A Context-Driven Commit Protocol for Enhancing Transactional Services Performance in Pervasive Environments

A Context-Driven Commit Protocol for Enhancing Transactional Services Performance in Pervasive Environments

Widad Ettazi (IMS Team, ADMIR Laboratory, ENSIAS, Rabat IT Center, Mohammed V University, Rabat, Morocco), Hatim Hafiddi (SEEDS Team, STRS Laboratory, INPT, Rabat, Morocco) and Mahmoud Nassar (IMS Team, ADMIR Laboratory, ENSIAS, Rabat IT Center, Mohammed V University, Rabat, Morocco)
DOI: 10.4018/IJAPUC.2018100102

Abstract

The proposed techniques for wireless environments during the last decade have limited support for dynamically changing environments. Due to its nature, the mobile computing environment is extremely dynamic and subject to rapid and unpredictable changes. Similarly, the characteristics of mobile applications affect their transactional requirements.

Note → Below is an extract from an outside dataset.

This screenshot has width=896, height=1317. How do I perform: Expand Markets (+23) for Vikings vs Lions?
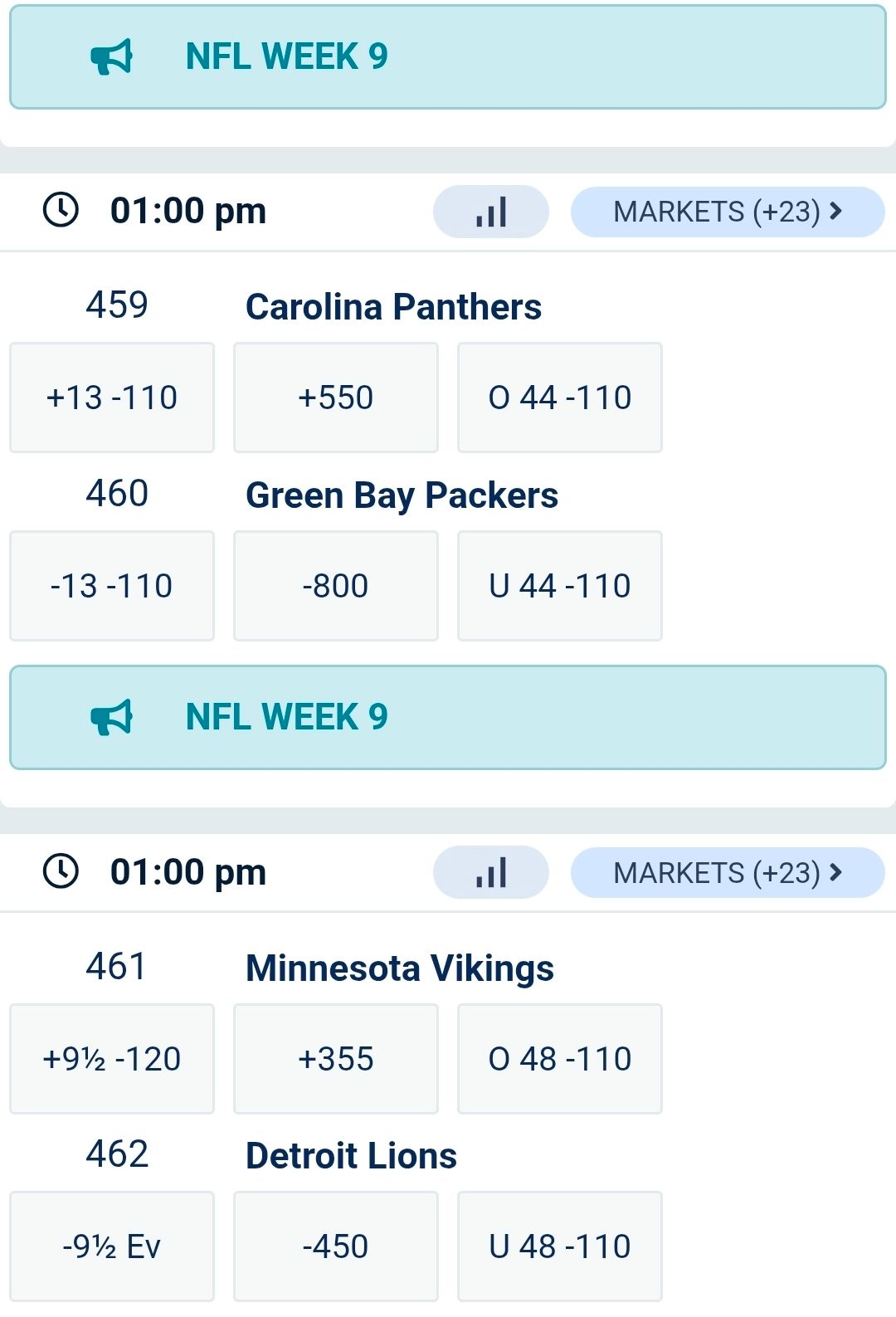point(727,872)
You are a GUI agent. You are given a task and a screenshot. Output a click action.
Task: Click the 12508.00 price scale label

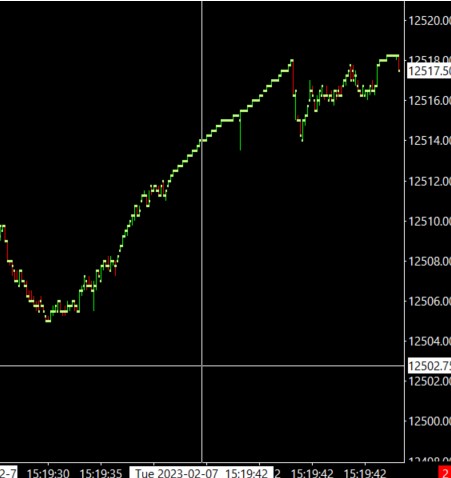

The challenge is to reflect on solutions offering more flexibility and adaptability. In this article, the contribution was focused mainly on the problem of atomic commit that ensures the atomicity property. The trail of adapting mobile transaction commit protocols to context changes has been explored. This has led to the formalization of a flexible transaction model CATSM that supports adaptable properties and a commit protocol CA-TCP that enables adaptation to application requirements and mobile context in terms of transactional properties and execution cost. An architecture based on the concept of adaptation policy has also been designed for the implementation of the proposed solution.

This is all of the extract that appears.